In the instant case, it is true that the time of payment was uncertain. But that did not prevent the interest from accruing. The amount was fixed and definite. The contingency as to time of payment was not such a contingency as to prevent the interest from accruing. Cf. I. T. 3635, 1944 C. B. 101. The payment of the interest was not so uncertain as to prevent its accrual annually. Cf. Millar Brainard, 7 T. C. 1180 (1946). Under such circumstances, the interest was properly accruable annually, and petitioner is entitled to a $9,000 deduction, representing that interest which accrued during the taxable year.

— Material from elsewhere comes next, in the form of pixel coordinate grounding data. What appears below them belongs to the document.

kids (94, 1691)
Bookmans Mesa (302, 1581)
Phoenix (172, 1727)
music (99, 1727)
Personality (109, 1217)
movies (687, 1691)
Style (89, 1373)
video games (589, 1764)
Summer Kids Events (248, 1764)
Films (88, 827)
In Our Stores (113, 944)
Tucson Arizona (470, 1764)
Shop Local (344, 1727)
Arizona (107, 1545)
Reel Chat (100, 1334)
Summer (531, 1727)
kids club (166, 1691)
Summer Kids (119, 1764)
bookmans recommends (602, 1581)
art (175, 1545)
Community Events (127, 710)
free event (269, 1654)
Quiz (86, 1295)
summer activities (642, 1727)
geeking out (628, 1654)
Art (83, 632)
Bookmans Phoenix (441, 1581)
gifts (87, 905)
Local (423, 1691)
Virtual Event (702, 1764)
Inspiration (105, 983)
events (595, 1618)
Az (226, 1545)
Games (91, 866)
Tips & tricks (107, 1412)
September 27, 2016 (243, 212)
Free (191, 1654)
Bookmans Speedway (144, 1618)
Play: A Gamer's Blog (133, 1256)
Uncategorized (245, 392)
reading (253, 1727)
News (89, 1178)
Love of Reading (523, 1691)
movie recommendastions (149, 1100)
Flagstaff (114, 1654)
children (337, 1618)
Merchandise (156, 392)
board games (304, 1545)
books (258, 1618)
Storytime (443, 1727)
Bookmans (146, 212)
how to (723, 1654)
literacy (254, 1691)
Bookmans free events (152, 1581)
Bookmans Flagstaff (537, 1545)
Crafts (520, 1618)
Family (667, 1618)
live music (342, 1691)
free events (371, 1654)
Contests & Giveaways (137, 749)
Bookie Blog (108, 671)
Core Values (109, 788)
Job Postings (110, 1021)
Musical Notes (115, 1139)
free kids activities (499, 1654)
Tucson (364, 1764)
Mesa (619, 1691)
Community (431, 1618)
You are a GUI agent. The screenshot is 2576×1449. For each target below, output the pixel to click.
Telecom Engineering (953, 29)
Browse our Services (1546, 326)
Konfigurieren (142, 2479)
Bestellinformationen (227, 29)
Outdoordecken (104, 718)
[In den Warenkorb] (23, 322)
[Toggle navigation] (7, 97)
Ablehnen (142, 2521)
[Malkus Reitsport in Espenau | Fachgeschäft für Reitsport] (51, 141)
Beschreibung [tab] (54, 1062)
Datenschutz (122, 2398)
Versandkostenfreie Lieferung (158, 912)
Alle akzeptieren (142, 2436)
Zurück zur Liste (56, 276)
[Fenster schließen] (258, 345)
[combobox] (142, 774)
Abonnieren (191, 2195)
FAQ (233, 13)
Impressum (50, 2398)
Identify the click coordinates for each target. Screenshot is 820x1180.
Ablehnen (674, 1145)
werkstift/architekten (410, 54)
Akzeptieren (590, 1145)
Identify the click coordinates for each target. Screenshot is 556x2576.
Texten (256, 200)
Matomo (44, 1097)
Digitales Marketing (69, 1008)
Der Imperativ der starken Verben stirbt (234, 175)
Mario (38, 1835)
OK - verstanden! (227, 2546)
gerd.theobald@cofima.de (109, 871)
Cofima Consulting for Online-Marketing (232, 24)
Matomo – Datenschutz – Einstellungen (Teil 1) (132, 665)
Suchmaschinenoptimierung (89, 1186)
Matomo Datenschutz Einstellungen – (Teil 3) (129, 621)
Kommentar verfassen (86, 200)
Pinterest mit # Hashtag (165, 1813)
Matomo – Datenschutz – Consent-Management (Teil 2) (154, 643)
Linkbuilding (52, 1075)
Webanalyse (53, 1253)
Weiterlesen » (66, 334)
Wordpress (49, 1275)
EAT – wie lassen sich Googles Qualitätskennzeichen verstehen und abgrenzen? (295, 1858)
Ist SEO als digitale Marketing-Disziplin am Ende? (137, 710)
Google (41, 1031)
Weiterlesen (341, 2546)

The second issue is whether certain expenditures made by petitioner during the taxable year were for repairs deductible under section 23 (a) (1) (A). Whether such an expenditure is deductible as a repair is a question of fact. Treasury Regulations 111 § 293.23 (a)-4 distinguishes between a repair and a capital expenditure as follows:
The cost of incidental repairs which neither materially add to the value of the property nor appreciably prolong its life, but keep it in an ordinarily efficient operating condition, may be deducted as expense, provided the plant or property account is not increased by the amount of such expenditures. Repairs in the nature of replacements, to the extent that they arrest deterioration and appreciably prolong the life of the property, should be charged against the depreciation reserve if such account is kept. * * *
Applying sqch considerations to the instant case, we hold that the $300 spent to patch the asphalt roof and the $513 spent to repair the railroad siding are properly deductible as repair expenses. Neither expenditure prolonged the life of the asset, nor materially increased its value. Each was made to restore the asset to a useful state. Illinois Merchants Trust Co., Executor, 4 B. T. A. 103 (1926).
The corrugated metal roof is another matter. It was a replacement with a life of more than one year, and the cost thereof is not properly deductible as an ordinary and necessary expense but should be treated as a capital expenditure. Georgia Car & Locomotive Co., 2 B. T. A. 986 (1925).
Decision will be entered under Bule 50.